Meeting Results juga menyoroti rencana PFN untuk memperluas bisnis ke sektor pengembangan sumber daya manusia melalui IFCA. Perusahaan yang berdiri sejak 1934 ini tidak hanya fokus pada produksi film tetapi juga ingin menjadi pusat pelatihan dan manajemen konten yang kompeten. Dengan membangun kolaborasi lintas sektor, PFN berharap bisa memberikan solusi yang lebih inovatif untuk memenuhi kebutuhan industri kreatif dan layanan.
Langkah Konkret dalam Pembenahan Layanan
Dalam Meeting Results, disepakati bahwa pelatihan akan menjadi salah satu komponen utama kerja sama dengan ASQI. PFN akan menyelenggarakan program pelatihan yang dikembangkan secara bersama, sementara ASQI menyediakan kurikulum dan sertifikasi berbasis standar internasional. Aktivitas ini diharapkan bisa membantu meningkatkan kapasitas tenaga kerja di bidang layanan pelanggan, khususnya untuk lembaga pemerintahan dan BUMN. “Kita ingin melahirkan sistem pelatihan yang terukur dan berdampak nyata,” jelas Ifan.
Meeting Results menegaskan bahwa kolaborasi ini juga mencakup pengembangan konten edukatif dan interaktif berbasis audiovisual.
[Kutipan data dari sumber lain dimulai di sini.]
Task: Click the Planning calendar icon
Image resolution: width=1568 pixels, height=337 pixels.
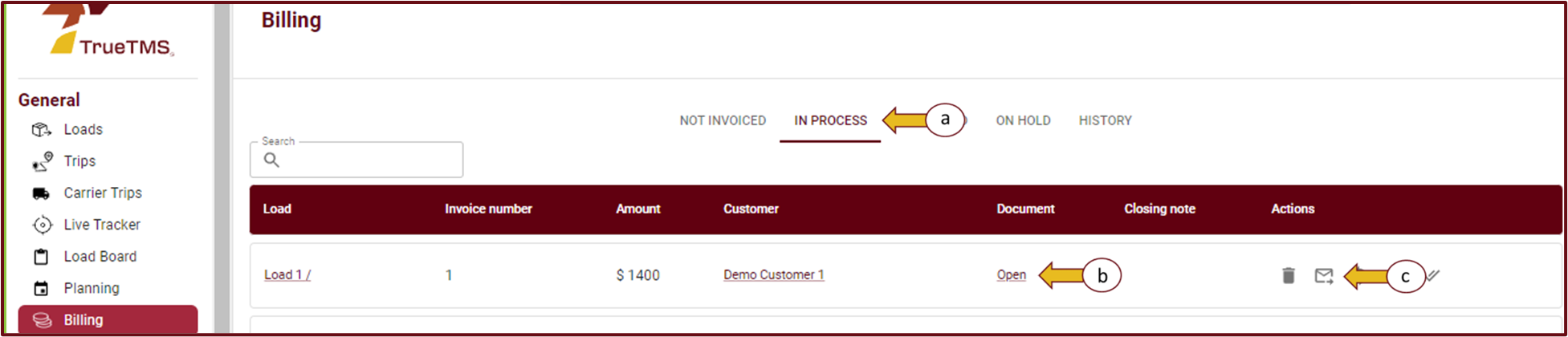Action: point(42,289)
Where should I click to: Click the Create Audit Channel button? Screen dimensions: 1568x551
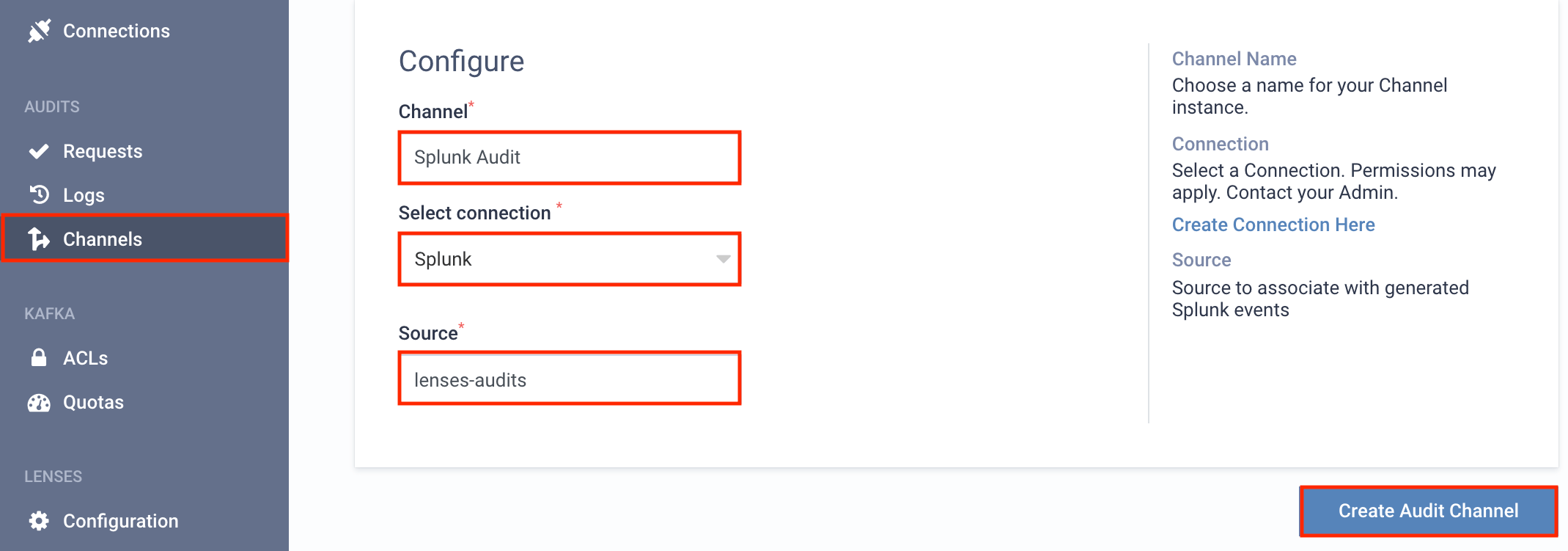tap(1428, 511)
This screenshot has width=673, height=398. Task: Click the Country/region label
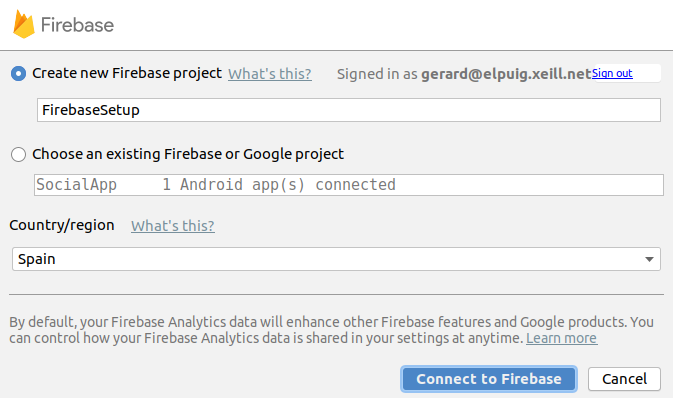pyautogui.click(x=62, y=225)
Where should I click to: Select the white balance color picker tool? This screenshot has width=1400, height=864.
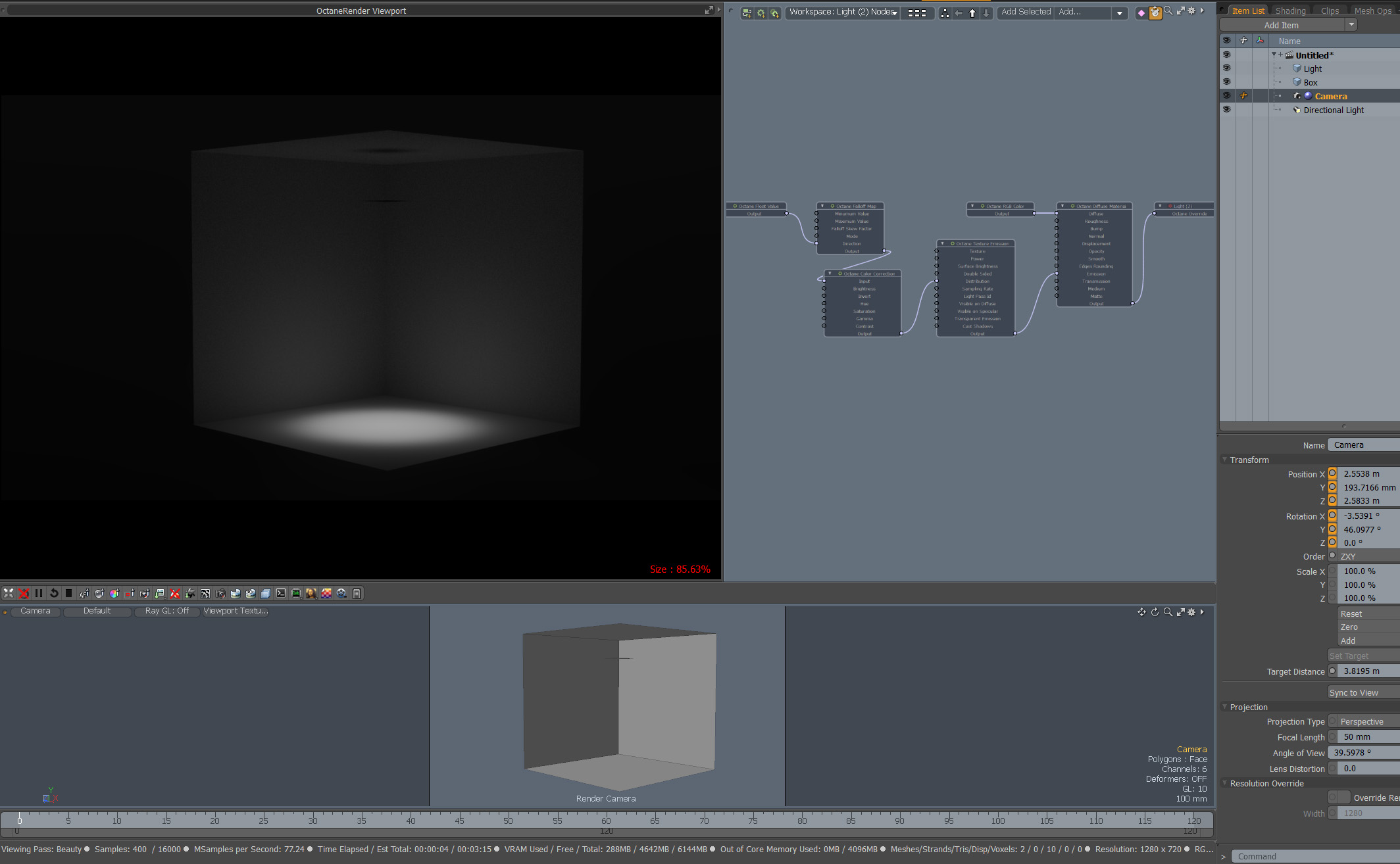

Dengan keahlian PFN di bidang produksi film, kemitraan ini bisa menghasilkan materi pelatihan yang lebih menarik dan efektif. Selain itu, PFN berencana memperkenalkan program manajemen konten untuk meningkatkan koordinasi dan konsistensi dalam layanan di berbagai platform digital. “Meeting Results menjadi dasar untuk menegaskan visi bersama,” pungkas Ifan.